Task prompt: Starting at the line with "Where should I click to: Click the Nominal", return every line through the final one of the data, word for word. Pictures stay out.

(Supplied data)

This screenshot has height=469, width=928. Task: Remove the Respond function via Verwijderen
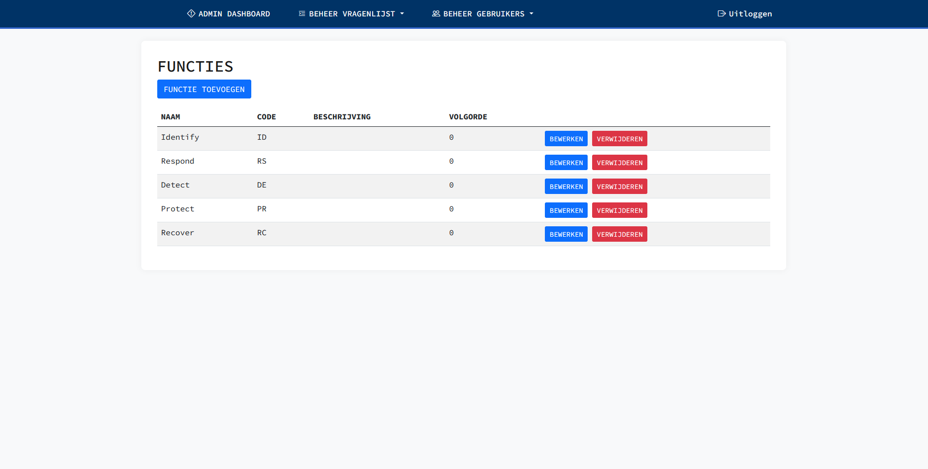619,163
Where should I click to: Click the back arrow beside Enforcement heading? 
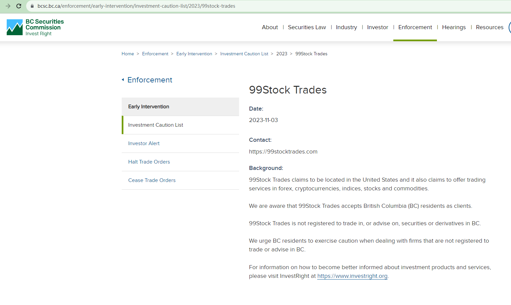pos(123,80)
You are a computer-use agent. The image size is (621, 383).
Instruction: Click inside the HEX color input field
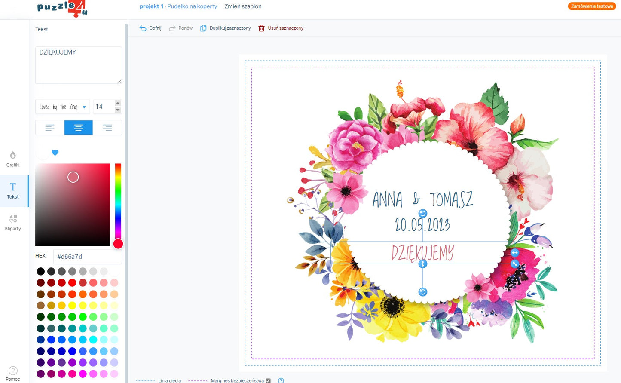tap(87, 257)
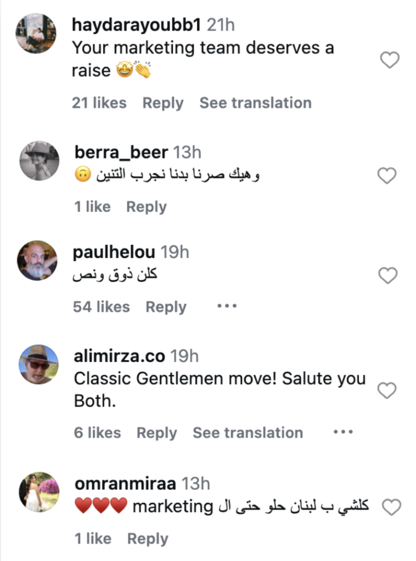Open haydarayoubb1's profile picture
Viewport: 416px width, 561px height.
click(36, 34)
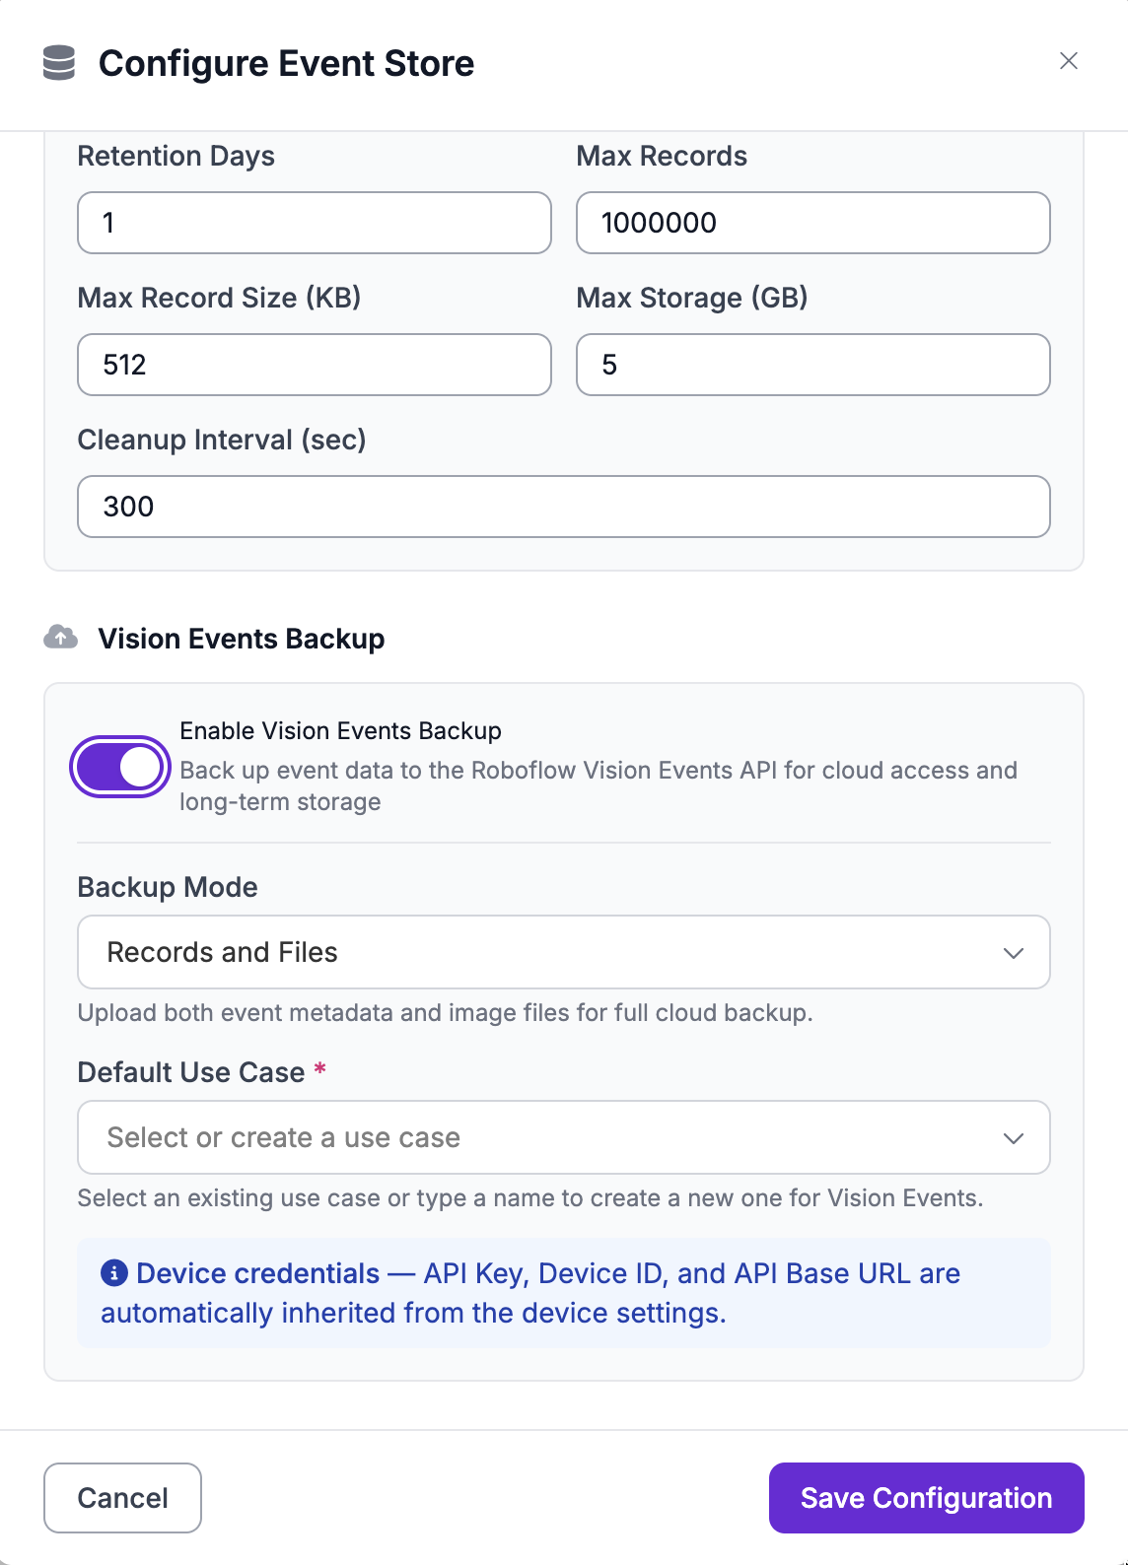1128x1565 pixels.
Task: Expand Backup Mode using its chevron arrow
Action: pos(1013,953)
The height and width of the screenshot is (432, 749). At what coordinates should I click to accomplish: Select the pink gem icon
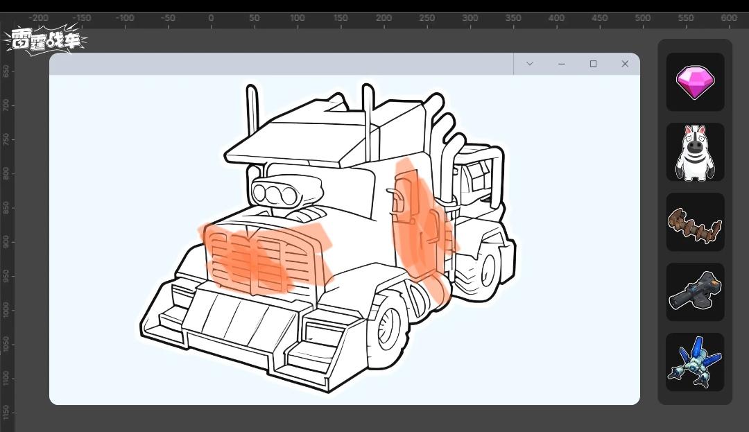695,82
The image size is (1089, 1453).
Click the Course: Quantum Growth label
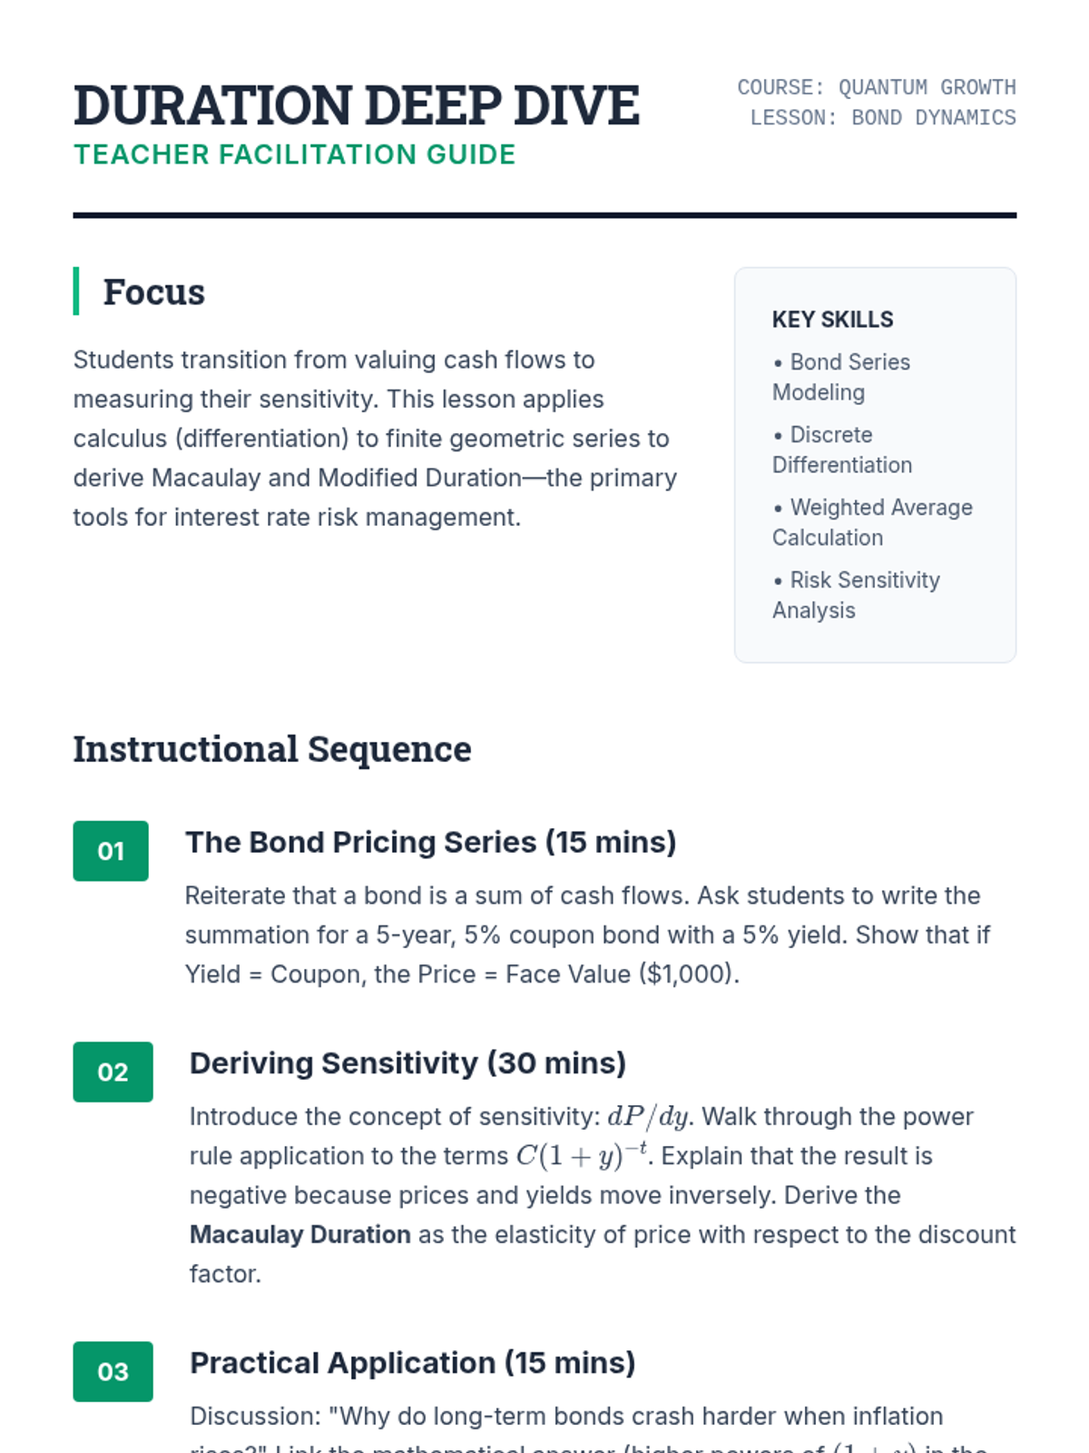click(876, 87)
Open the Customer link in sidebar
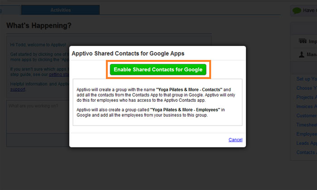The width and height of the screenshot is (317, 190). coord(306,116)
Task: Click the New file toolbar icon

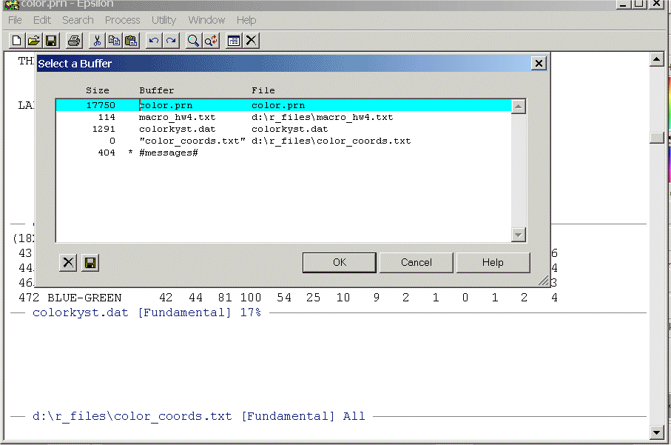Action: coord(16,40)
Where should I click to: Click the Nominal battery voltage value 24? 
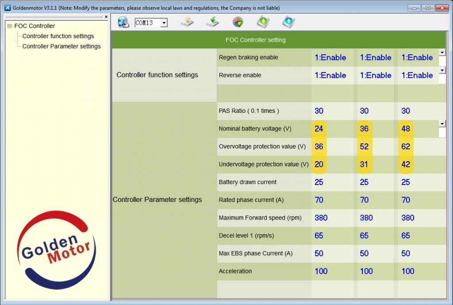click(x=319, y=129)
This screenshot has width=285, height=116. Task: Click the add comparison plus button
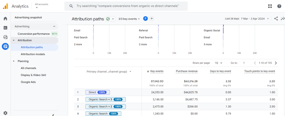pos(152,19)
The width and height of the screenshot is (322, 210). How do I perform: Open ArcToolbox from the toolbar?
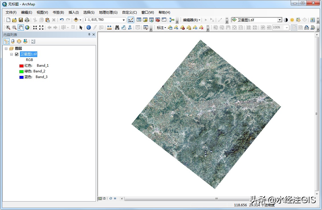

(End Supplied data)

Result below:
Where should I click to: Click the Nominal battery voltage value 24? 
click(x=319, y=129)
This screenshot has width=285, height=116. Task: Click the add comparison plus button
pos(152,19)
The width and height of the screenshot is (322, 210). How do I perform: Open ArcToolbox from the toolbar?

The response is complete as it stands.